L’Espagne maintient un contrat d’armement avec Israël, malgré son engagement à y mettre fin

Le gouvernement espagnol est sous le feu des critiques après avoir confirmé le maintien d’un contrat d’armement avec une entreprise israélienne, en contradiction avec ses engagements publics.

EURACTIV Espagne
Press conference after the weekly cabinet meeting in Madrid
Le ministre espagnol de l'Intérieur, Fernando Grande-Marlaska. [EPA-EFE/JAVIER LIZON]

Le ministre espagnol de l’Intérieur, Fernando Grande-Marlaska, a défendu mercredi 21 mai devant les députés la décision du gouvernement de maintenir un contrat de plusieurs millions d’euros portant sur la vente de munitions à Israël, malgré la promesse faite précédemment par le Premier ministre Pedro Sánchez de mettre fin aux ventes d’armes à Tel-Aviv.
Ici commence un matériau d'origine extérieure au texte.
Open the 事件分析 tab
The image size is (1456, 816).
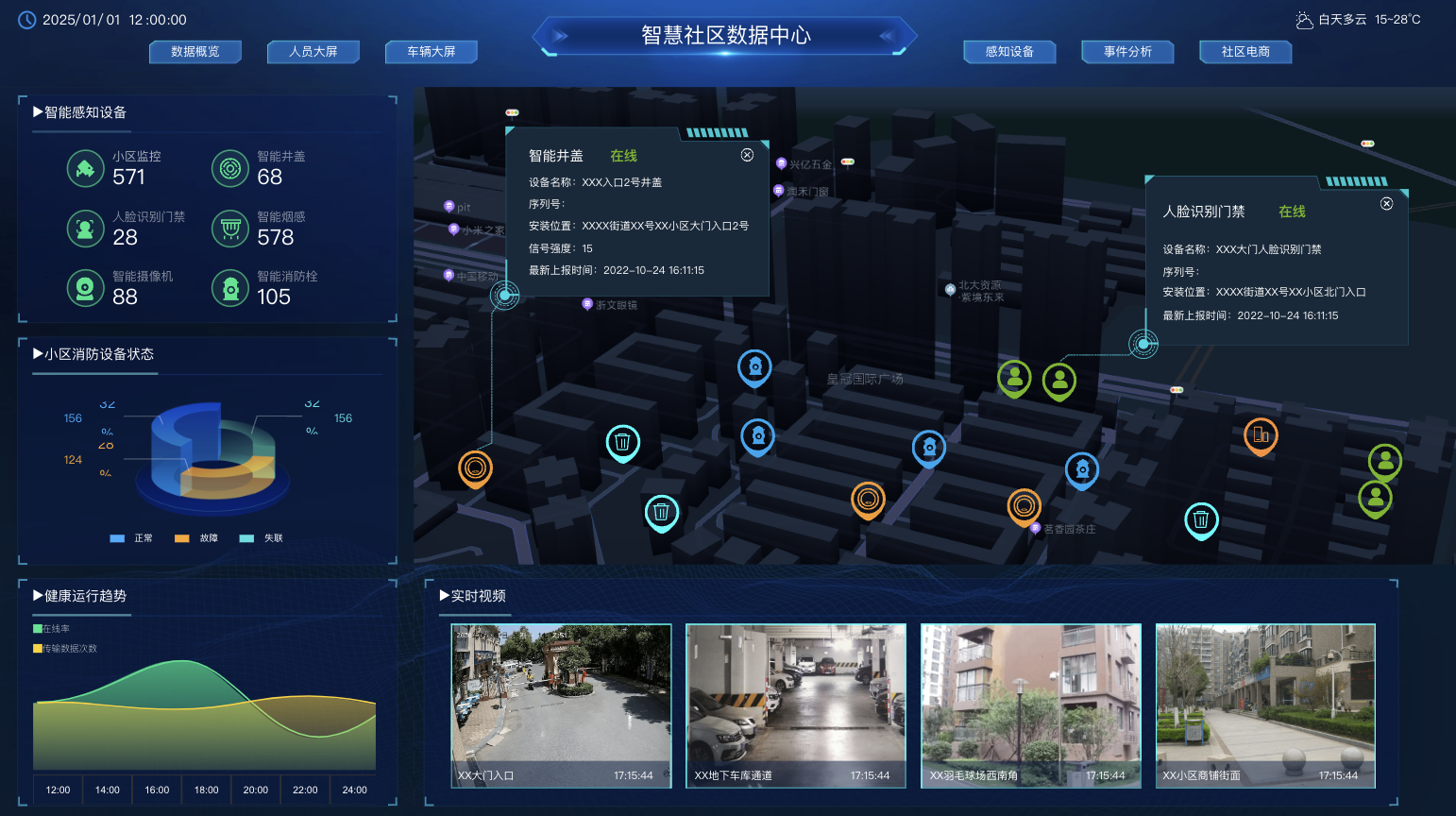[x=1127, y=52]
« Nous avons pris l’engagement très clair de ne pas acheter d’armement à des entreprises israéliennes », a indiqué Fernando Grande-Marlaska devant le Congrès. « Mais des erreurs peuvent se produire. »
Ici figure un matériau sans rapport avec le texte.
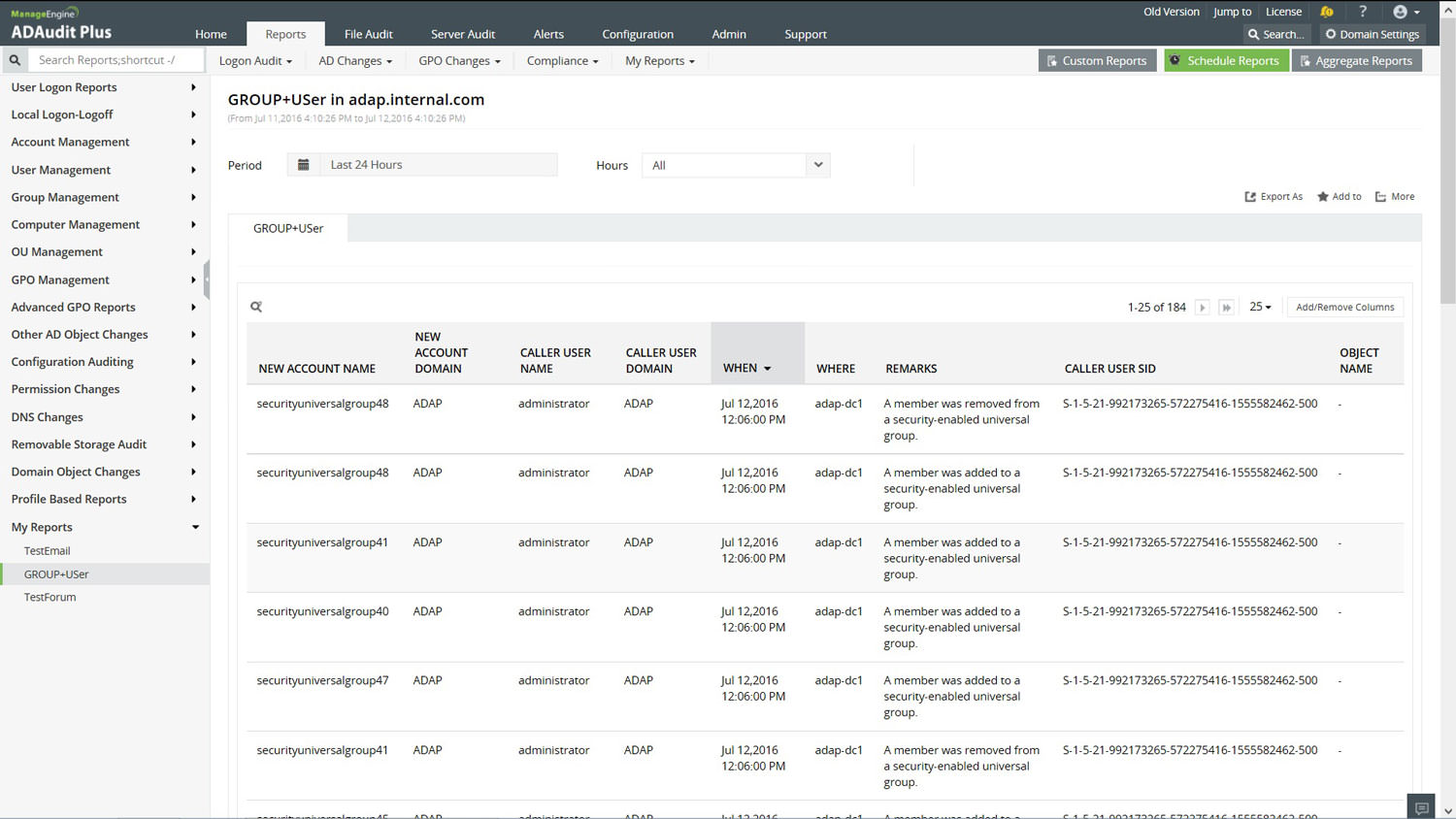Jump to last page of results
This screenshot has width=1456, height=819.
[x=1226, y=308]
En octobre 2024, le ministre avait annoncé la résiliation d’un contrat de 6,8 millions d’euros avec IMI Solutions LDT, une entreprise israélienne spécialisée dans la fabrication de munitions. Cette décision s’inscrivait dans la volonté affichée du gouvernement de mettre fin à tout commerce d’armes avec Israël, dans le contexte de la guerre à Gaza.
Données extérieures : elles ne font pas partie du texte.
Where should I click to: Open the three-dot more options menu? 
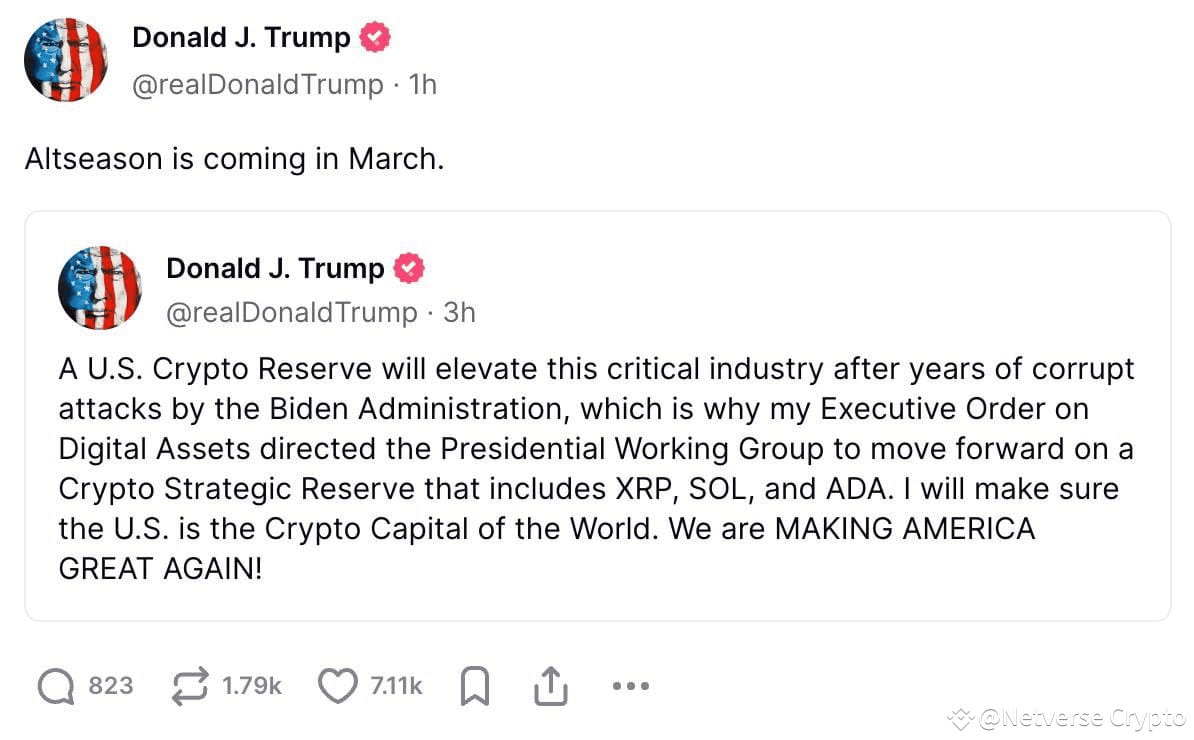pos(630,686)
Mais en avril, il est apparu que le contrat n’avait jamais été officiellement résilié.

Sous la pression de son partenaire de coalition, le mouvement de gauche Sumar, Pedro Sánchez avait réaffirmé son intention d’annuler le contrat, une prise de position qui avait suscité de vives critiques de la part des autorités israéliennes.

Mais devant les députés mercredi, Fernando Grande-Marlaska a déclaré que son ministère avait décidé de maintenir le contrat malgré sa « résiliation officielle », arguant que son ministère n’avait trouvé aucune alternative « qui ne serait pas économiquement préjudiciable à l’État ».

Le ministre a promis que des mesures seraient prises « pour que cela ne se reproduise plus ».

Cette déclaration intervient au lendemain de l’adoption, mardi 20 mai, d’une motion non contraignante au parlement espagnol appelant le gouvernement à imposer un embargo sur les ventes d’armes à Israël. Un texte qui reflète la pression croissante exercée sur l’exécutif à ce sujet, tant sur la scène politique que dans l’opinion publique.